Dışarıda yaklaşıp uzaklaşan davul sesleri,

Odamda olmayan saatin tik tak sesleri...

Gecenin karanlığına inat kabartmış kulaklarını pencereler,

Sessizliğin gizliliğinde ezilmiş gözler ve diller!


Susmuş! Tüm gürültüye rağmen içli gönüller,

Sonra eller ve mahremiyete örtünen perdeler.

Duvarlarda donuk hisler!

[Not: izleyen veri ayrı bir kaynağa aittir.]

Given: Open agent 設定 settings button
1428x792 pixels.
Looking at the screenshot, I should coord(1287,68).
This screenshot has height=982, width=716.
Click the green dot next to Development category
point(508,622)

Duvar boyasında izler gizler.

Konuşan seslerle boyanan duvardaki renkler, söylenenleri dinler.


Tüller bile bu hengamede konuşmak ister, işitilsin üstündeki iplikler, yünler!

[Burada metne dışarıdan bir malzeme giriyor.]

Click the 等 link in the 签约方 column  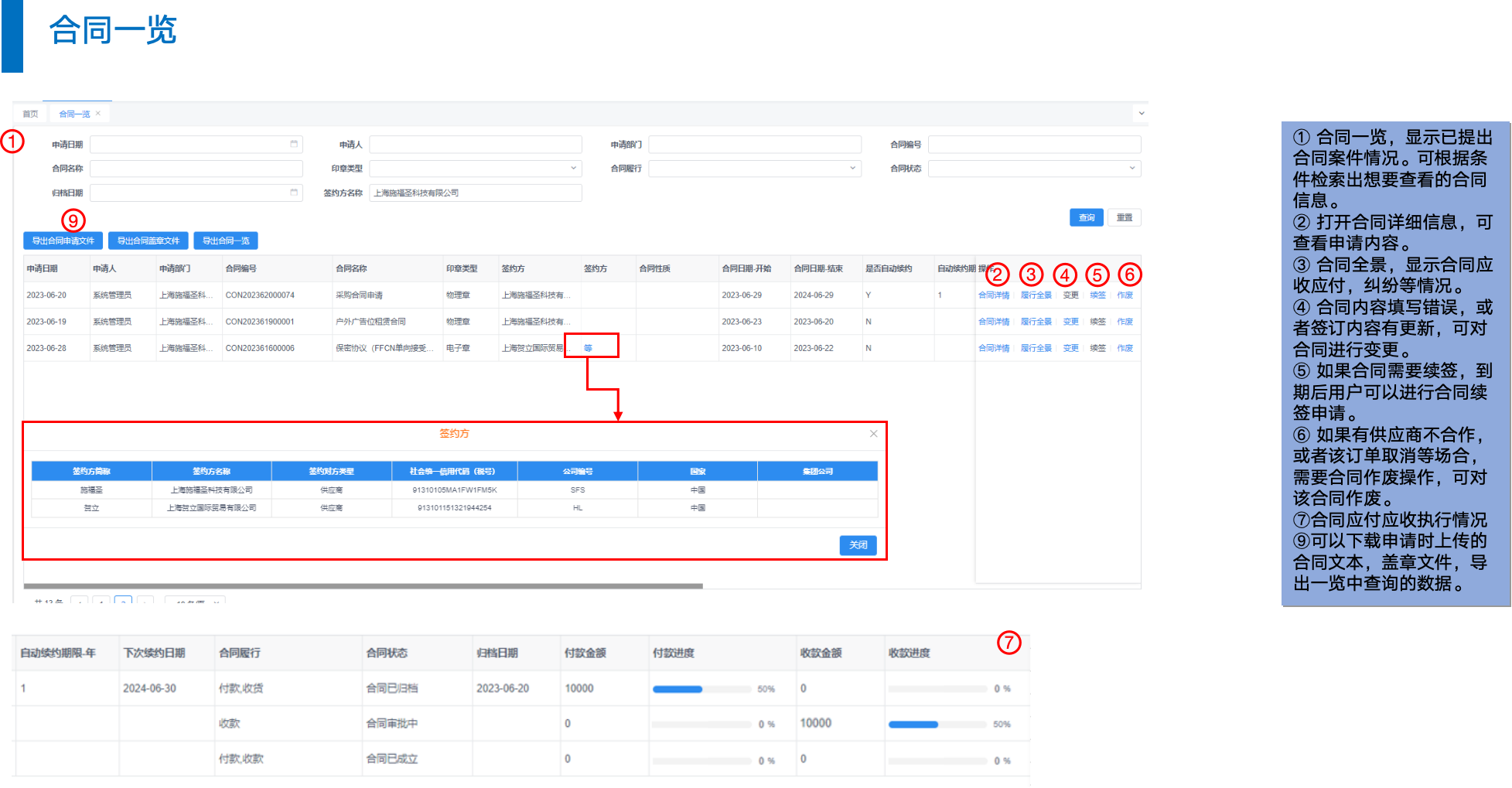point(588,348)
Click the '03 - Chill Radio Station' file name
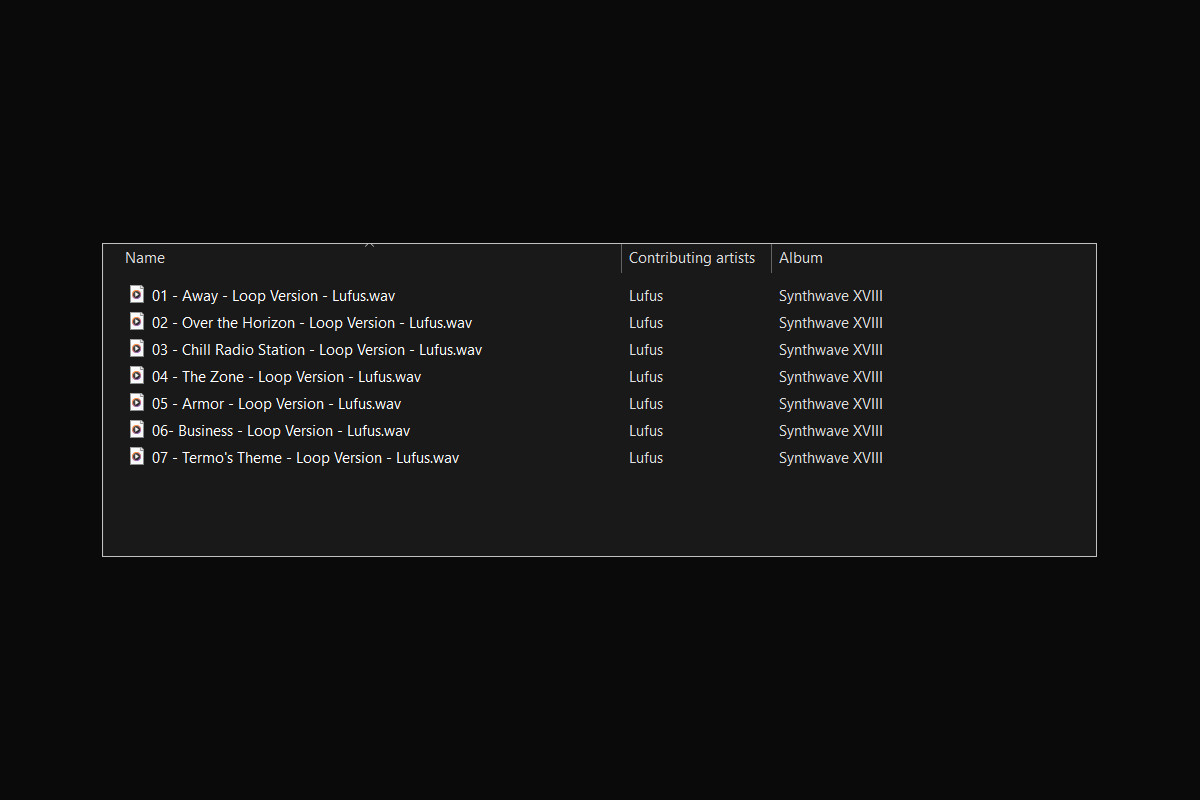Viewport: 1200px width, 800px height. [x=316, y=350]
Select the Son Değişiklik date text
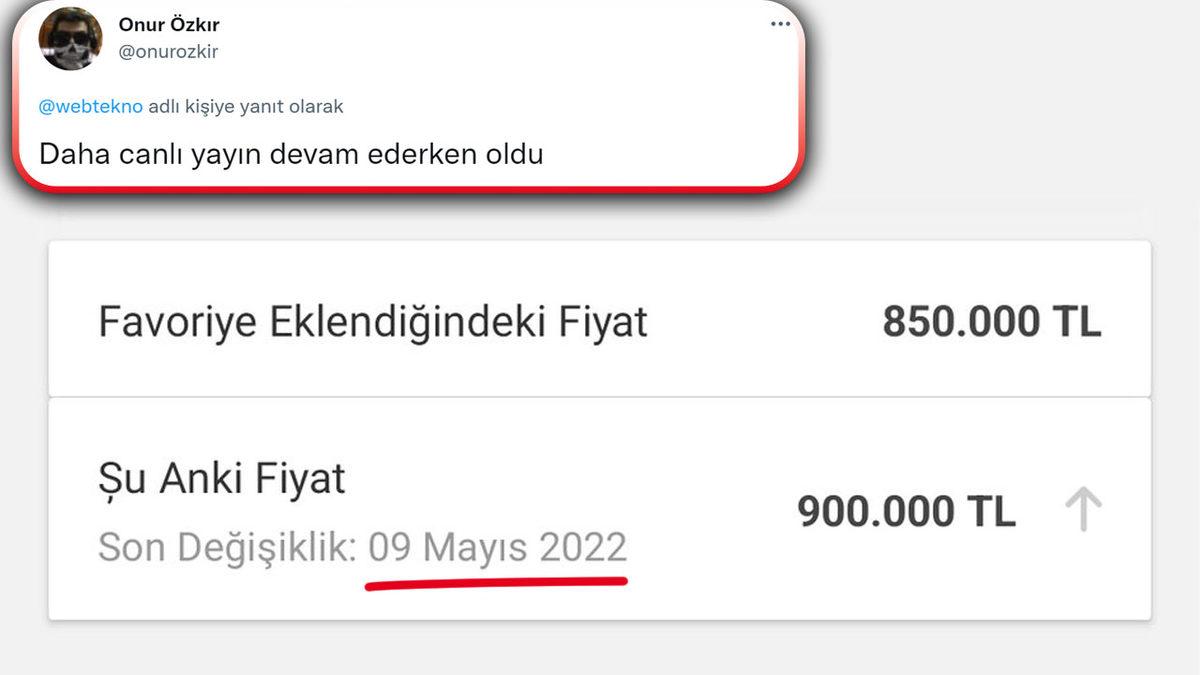Image resolution: width=1200 pixels, height=675 pixels. point(360,546)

Örttüğü karanlığın bilinmezliğinde ha bire kuruyan rüzgarı bekler.

Sonra bulunmayan odadaki saatin saniyelerine çevrilir gözler.

Vuslat bitsin, işitilsin açılan kollarla koşan sevinçler...

İçeri girsin, işlesin yüreğine ister.


Bin hüzün ile doluşmuş çatı altındaki sağır bedenler.

Sevgiye aç, muhtaç, susamış...

Ama yaşamayı bilmez kahpe bedenler.

Yaşam dolu duvarlardan alınmaz hiçbir anlam ve işitilmez söylenmiş sözler.

Üzerine kat kat görünmezlik vurdu hep yeni gelenler.

Tavandaki yuvaya vuruldu hep yeni diye sivri pençeler...


Dışarıda uzaklaşan davulun sesi...

Duvarlar ve perdeler örtmüş geceyi!

Uykudan uyanan ölüler isyankar... 

Battaniyenin altında unutulmuş gözler ve kulaklar.

Bedbahtlar... Sonra nefretle açılır bir bir duvardaki sisler.

Oysaki görülse çözülürdü kor düğümler, 

Ve işitilirdi bunca duyulmamış sözler.

Belki o zaman yaşardı tüm yaşamsız kahpe bedenler.